Ma questi divieti hanno un senso?

"Assolutamente no; possono trovare giustificazione in presenza di una nevicata eccezionale, ma dovrebbero rimanere circoscritti nel tempo, due, al massimo tre giorni. La montagna offre straordinarie possibilità di scelta nei percorsi, nella scelta del livello di rischio: per noi alpinisti anche questo aspetto ha il suo fascino: ci permette di valutare le nostre reali conoscenze del territorio, della neve, ci permette di vivere la montagna in ambiti non consoni, non standardizzati.

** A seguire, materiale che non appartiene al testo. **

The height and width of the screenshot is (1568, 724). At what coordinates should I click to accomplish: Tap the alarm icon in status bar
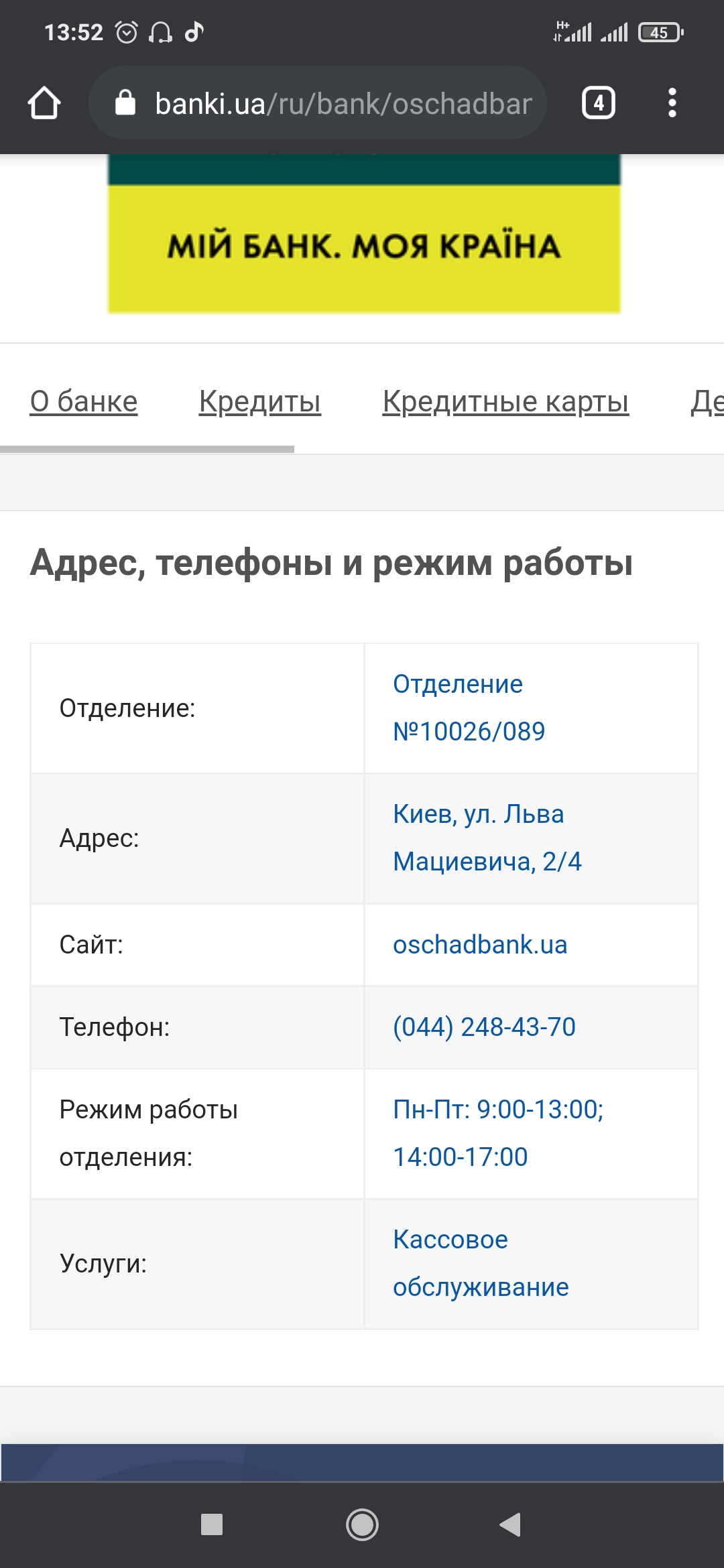pos(127,32)
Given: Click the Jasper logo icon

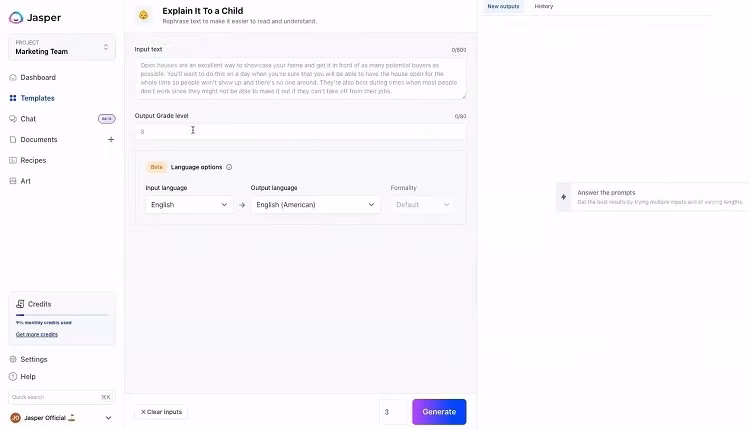Looking at the screenshot, I should tap(16, 17).
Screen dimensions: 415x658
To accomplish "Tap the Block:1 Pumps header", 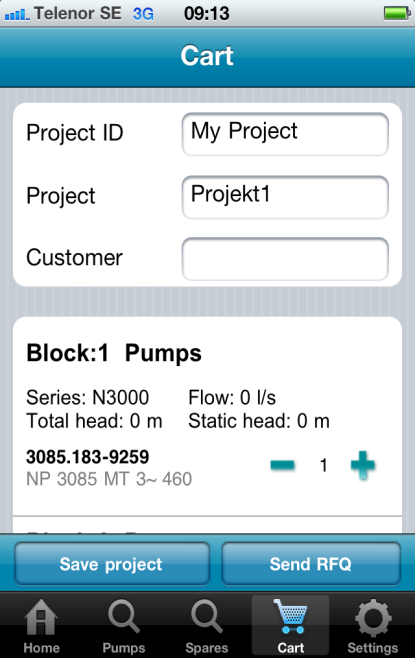I will [114, 353].
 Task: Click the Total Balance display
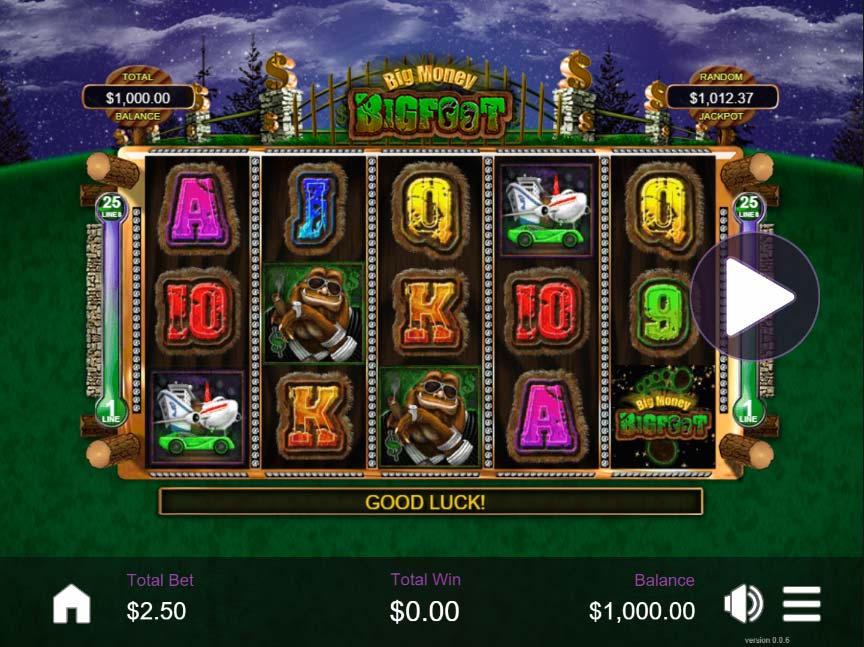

In montagna non possiamo annullare la fatica, il rischio, l’incognito: se si prosegue in questa direzione si cancella l’esperienza, la montagna stessa".

Quindi dopo i divieti di percorrere le piste di notte per allenamento oggi vi si toglie la libertà di viaggiare nei silenzi, anche di giorno...

"Certo, da tempo gli amministratori ci stanno limitando in tutte le libertà. Ci strappano anche l’illusione della libertà. Ma forse ci meritiamo tutto questo e ci può anche far bene. Così oggi ci rendiamo tutti conto dei livelli di costrizione e omologazione ai quali siamo costretti a sottostare, più o meno coscientemente. Con questo ultimo passaggio ci tolgono perfino l’ora d’aria".

I divieti di salire le piste di notte hanno un senso: gli autisti dei mezzi battipista non possono correre il rischio di imbattersi in uno sciatore munito di frontalino o sentire una vita che si spezza contro una fune che fa da ancoraggio al gatto delle nevi.

"Ma come? Ci hanno imposto delle piste che sfregiano boschi e versanti, le piste attraversano proprietà pubbliche, eppure gli impiantisti, almeno fino ad ora, non si sono comprati la montagna. Le piste, per come vengono costruite oggi, devastano il versante. Si impone l’innevamento artificiale, troviamo plinti in cemento ovunque. Si livellano dossi e si tolgono perfino i sassi più piccoli. A chi usufruisce degli impianti viene permesso di scendere fuoripista incidendo con le lamine piante giovani, creando disturbo ovunque, su aree sempre più vaste. In questa situazione ci si permette di utilizzare poliziotti e forestali nella caccia agli scialpinisti?

Uno scialpinista notturno in genere si allena, è preparato, i fari ed il rumore dei battipista li coglie a grandi distanze, conosce i rischi. E poi, quella degli ancoraggi è una sciocchezza: vengono usati in rarissime situazioni. Non abbiamo altre possibilità che allenarci e tenerci preparati con le uscite notturne. Certo, per chi vive la sua vita dentro gli standard ed i tempi imposti le nostre scelte possono sembrare perlomeno strane".

A questo punto cosa pensate di fare?

"Non saprei. Spero che la presa di posizione della SAT permetta a questi sindaci troppo solerti delle riflessioni; se si fa qualcosa l’azione deve coinvolgere le centinaia di frequentatori degli spazi liberi delle nostre montagne. Una prima azione dimostrativa, che aveva riscosso grande successo, si era già tenuta nel dicembre 2000 ad Andalo. Forse è necessario riprendere queste azioni di disubbidienza civile.

Certo, oggi ci vorrebbero perfino imporre di non pensare. Chi pensa, chi ancora interagisce con la montagna e i boschi, infastidisce sempre più...".